Chennai, 25th of March 2026 : In a rare medical feat, one that is exceptionally uncommon in global medical literature, doctors at SRM Global Hospitals successfully performed a high-risk, dual emergency surgery on a 32-week pregnant patient who developed a severe spinal condition that left her unable to walk and resulted in loss of bowel and bladder control. The team first delivered the baby safely through an emergency Caesarean section, followed immediately by a complex spine surgery to relieve critical nerve compression and prevent permanent paralysis. Post surgery, the mother has regained her ability to walk and the baby is safe.

The condition was diagnosed as Cauda Equina Syndrome, a rare but life-threatening neurological emergency caused by a lumbar disc extrusion at the L4-L5 level. The inner portion of the spinal disc had bulged out significantly, compressing the cauda equina, a bundle of nerves at the lower end of the spinal cord responsible for movement and control of bladder and bowel function. This compression led to progressive weakness in the lower limbs, inability to walk, and loss of sensation and control over bladder and bowel function.
The surgery was led by Dr. Yogesh, Senior Consultant, Spine Care, and supported by Dr. R.K. Vidhyalakshmi, Senior Consultant, Obstetrician and gynaecology, Dr. D. Abinaya, Consultant, Clinical Haematology, Dr. Ashok C, Senior Consultant, Neonatology and Dr. Shanmitha R, Consultant, Anaesthesiology, SRM Global Hospitals.
It is a medical emergency with a critical window of only a few hours. If not treated urgently, Cauda Equina Syndrome can result in irreversible nerve damage, leading to permanent paralysis and lifelong loss of bladder and bowel function.
The case was further complicated by multiple high-risk factors. The patient was obese (weighing approximately 130 kg) and had coexisting conditions including diabetes, hypertension, and hypothyroidism. Additionally, she had antiphospholipid antibody (APLA) syndrome, a blood-clotting disorder requiring anticoagulation (blood-thinning medication), which significantly increased the risk of bleeding and added complexity to surgical and anaesthetic management.
Despite these challenges, a multidisciplinary team comprising obstetricians, spine surgeons, anaesthetists, haematologists, and paediatric intensivists carefully planned and executed the procedure under stringent safety protocols. The coordinated intervention successfully saved both mother and child, with the mother regaining her ability to walk and the newborn remaining stable under specialised care.

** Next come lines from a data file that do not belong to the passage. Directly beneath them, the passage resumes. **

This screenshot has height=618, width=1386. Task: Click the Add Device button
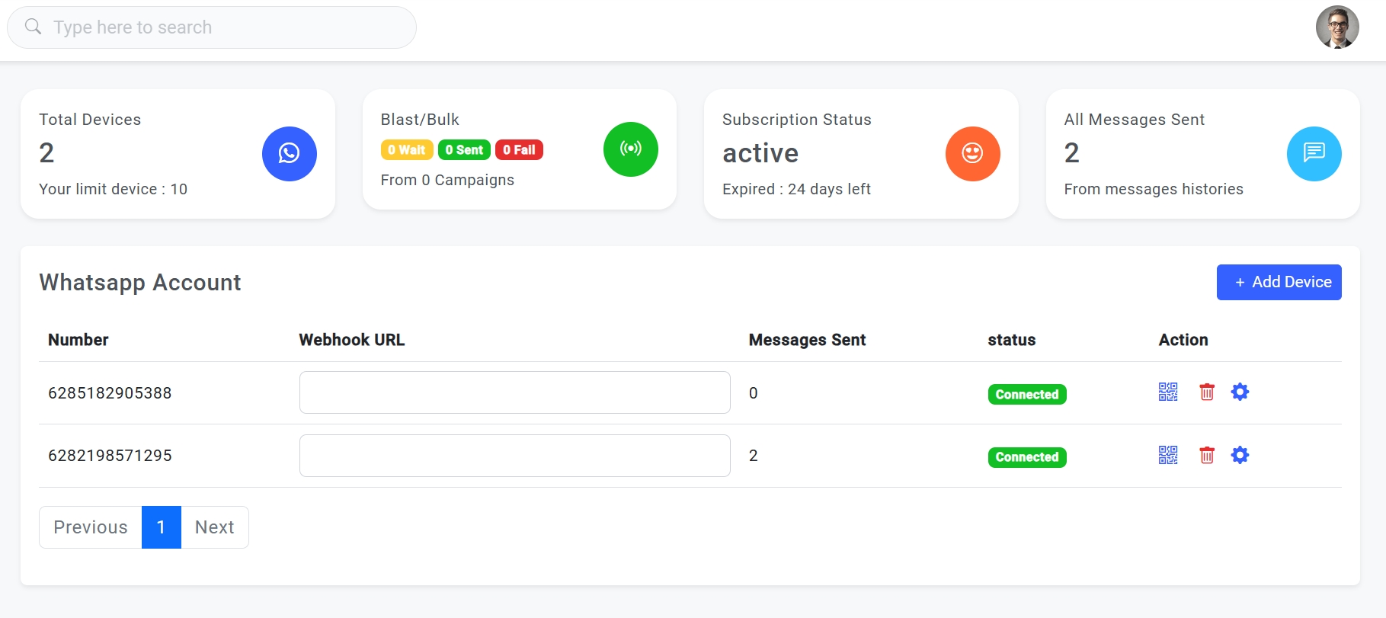(1279, 282)
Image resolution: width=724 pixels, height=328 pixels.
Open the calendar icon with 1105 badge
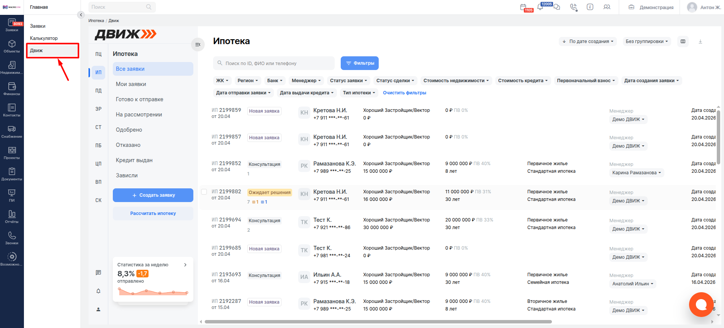(523, 7)
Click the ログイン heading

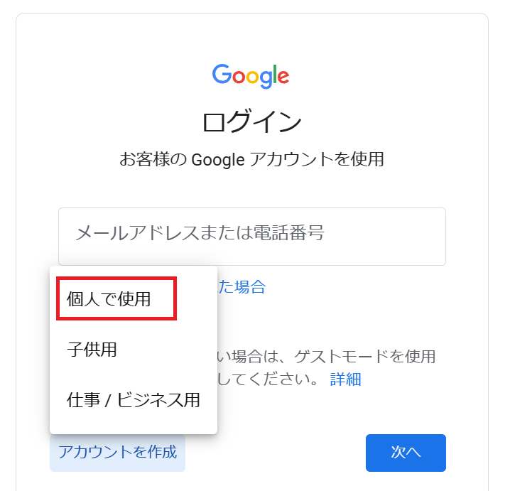pos(251,122)

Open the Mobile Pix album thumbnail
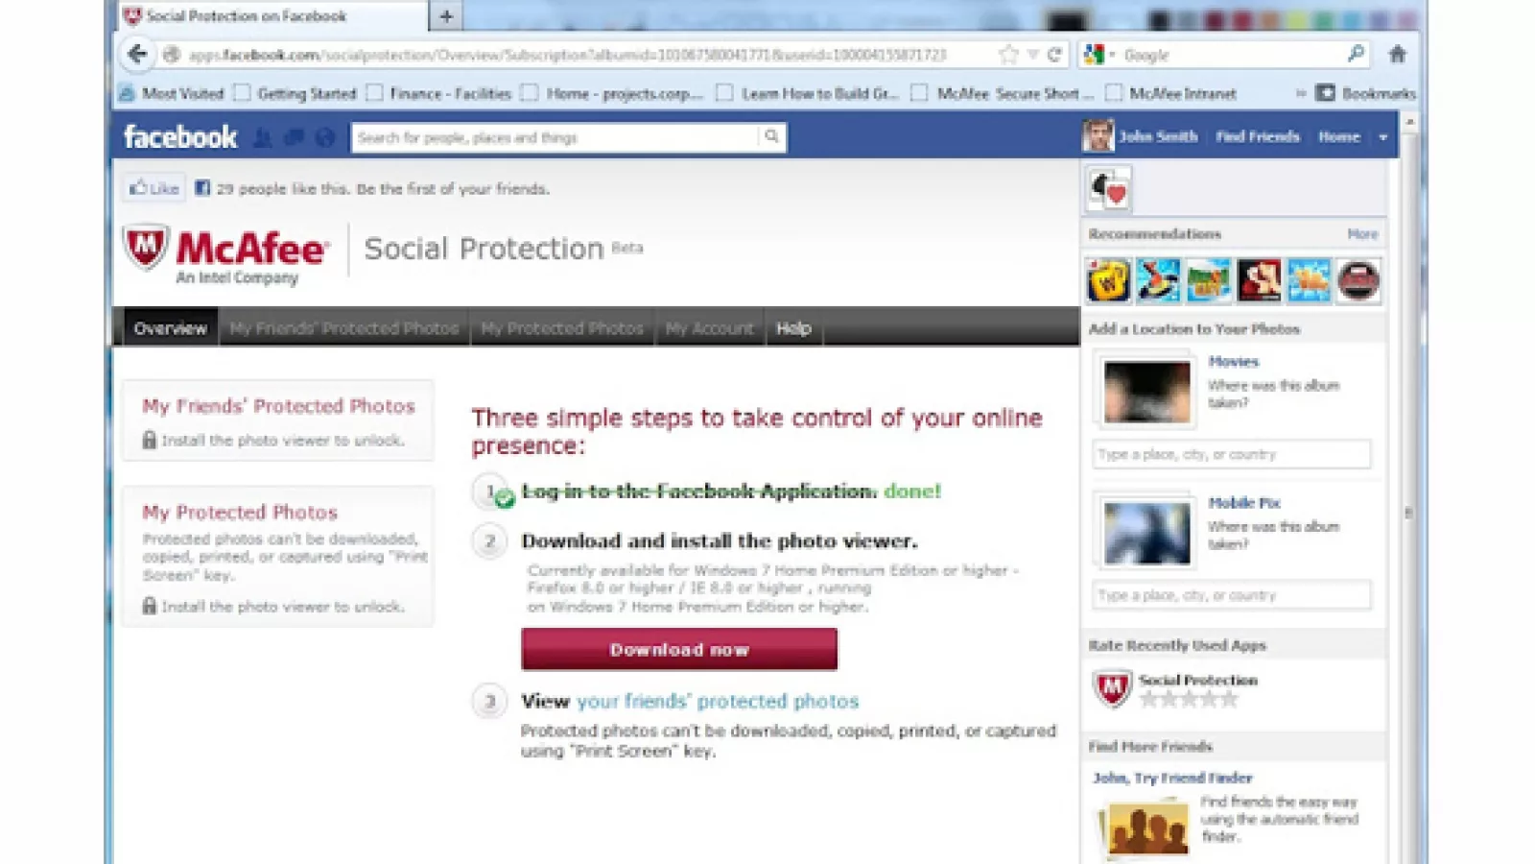[x=1145, y=533]
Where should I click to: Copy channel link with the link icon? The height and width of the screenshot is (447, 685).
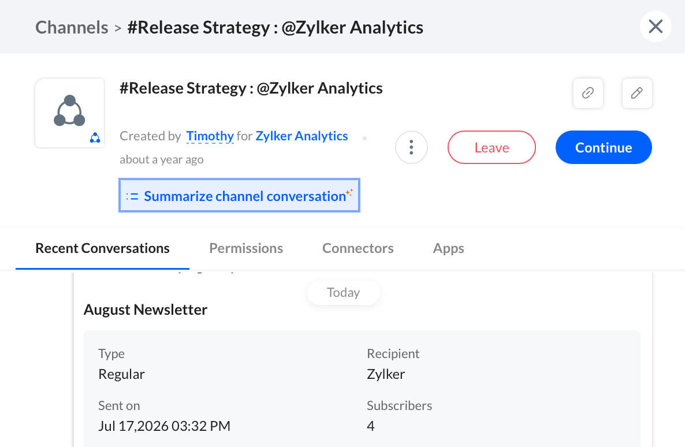[588, 93]
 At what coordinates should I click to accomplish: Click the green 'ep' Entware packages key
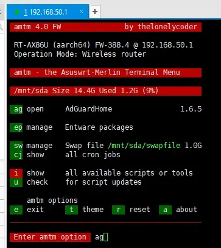(16, 127)
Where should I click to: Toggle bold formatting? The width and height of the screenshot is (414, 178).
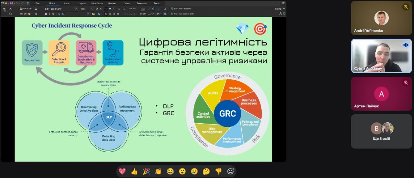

In his comments, Dr. Yogesh Kumar, Senior Consultant – Spine Care, who performed the spinal surgery, said, “This was an extremely rare and complex case, involving a 32-week pregnancy along with obesity, diabetes, hypertension, hypothyroidism, antiphospholipid antibody syndrome, and cauda equina syndrome – all occurring together. The surgical approach itself was highly challenging, as Caesarean sections are performed with the patient on her back, whereas spinal surgeries require a face-down position. Carefully repositioning a patient immediately after a C-section is a delicate and high-risk process. There was an increased risk of non-stop bleeding, as the patient was on blood-thinning medication. Managing this risk across two surgical sites simultaneously required meticulous anaesthetic planning and monitoring. It was equally critical to precisely balance medications, including antibiotics, pain management, nerve-supporting drugs, and anticoagulants, based on her condition. Despite these challenges, the surgery was successful, thanks to the coordination of multiple specialties.”
In his comments, Dr. P. Sathyanarayanan, President said, “This was truly a team effort. The gynaecologist led the pregnancy care and made the critical decision to proceed with the Caesarean section. The spine surgeon performed the emergency procedure to relieve pressure on the nerves. The haematologist carefully managed blood thinners due to her clotting condition. The anaesthetist handled a very difficult airway and ensured safe anaesthesia throughout. The paediatric intensivist cared for the baby in the NICU. Without seamless coordination among all these specialists, this outcome would not have been possible.”